The NSW equations were derived from original mathematical work done in the 1960s by Hutchinson Rice and Rosengren (HRR). In the NSW equation to determine plane strain crack growth, which is used in all the engineering codes, you multiply the plane stress crack growth by a multiaxial factor of 30 or 50. This produces a high estimate for failure, or shorter operational life for the component. When you use a factor of 30 or 50 in the equation, it might produce a result that says you have to retire the part in three years when in reality it is more likely to last 30 years. Although Nikbin came up with another method that used a factor between three and eight, it was difficult to use and was dependent on how you interpreted a critical angle.

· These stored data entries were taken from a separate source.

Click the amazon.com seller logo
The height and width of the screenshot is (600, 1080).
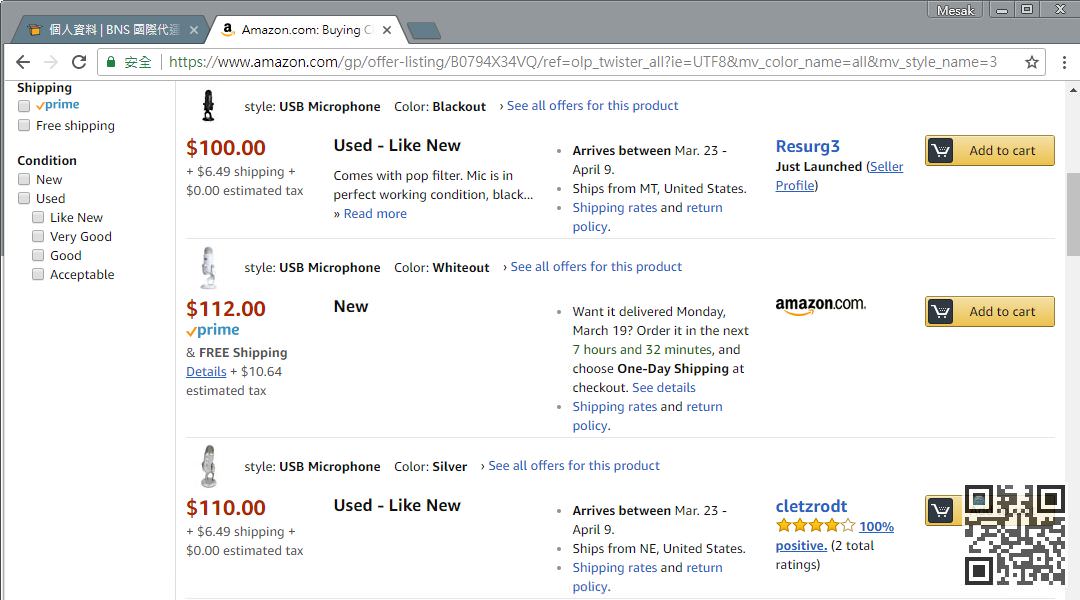click(x=820, y=306)
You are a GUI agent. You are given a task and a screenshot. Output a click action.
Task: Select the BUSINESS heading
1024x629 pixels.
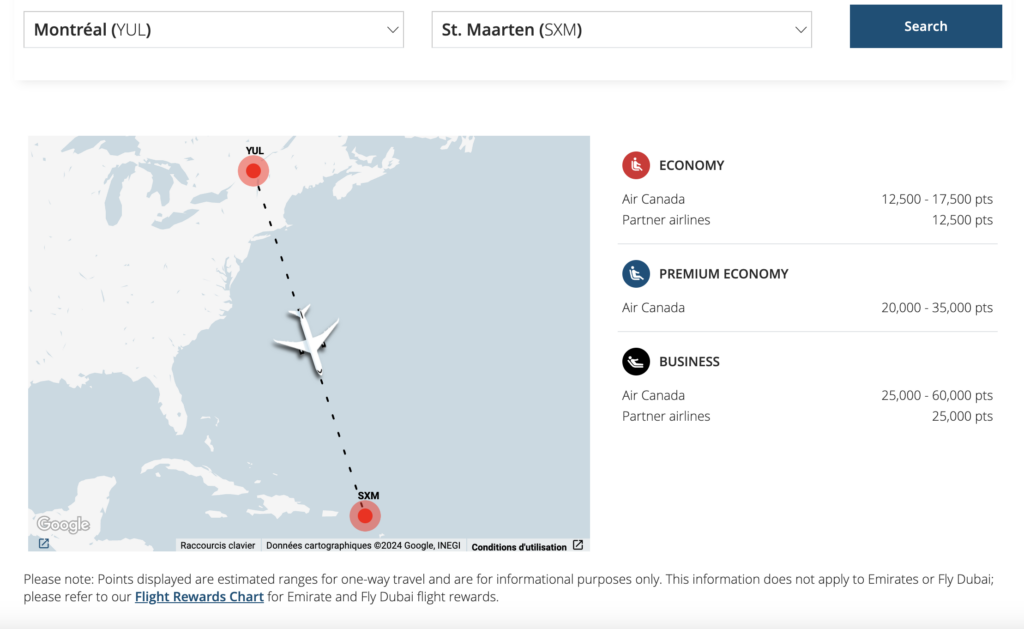pyautogui.click(x=689, y=361)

Because of this disparity between the model and actual life expectancy, Dr. Warwick Payten decided to take a new approach. He had an idea because everything we use is based on ductility. Rather than ductility, he looked at energies. The author went back to the original HRR equations, in order to make an assessment based on the amount of energy in the singular fields associated with crack propagation. Using the original logarithm tables from the HRR paper and the Lemaitre damage model, the author was able to calculate the energy for each of the singular fields. According to the author the factor fell out at 2.9, which he rounded up to three. This suggested the factor he multiply by would be three and not 30 or 50, which is a significant difference.
After testing and validating the new model a range of different materials, including carbon, steels, stainless steels, inconels and superalloys, the materials used to construct current and future power reactors. The author recommended that the universal crack growth equations and the FEA code be changed to provide a more realistic prediction of component life.
Overall, predicting creep crack growth behavior in materials is a challenging task that requires a deep understanding of the material’s properties and behavior under different loading and environmental conditions. By combining experimental testing with mathematical modeling, researchers can gain valuable insights into the mechanisms of crack growth in materials and develop strategies to prevent or mitigate this behavior in engineering applications.
Warwick Payten (2023). A reassessment of the multiaxial ductility C* creep crack growth equation based on the strain energy integral of the HRR singular field terms, Engineering Fracture Mechanics, Volume 217, 2019, 106530.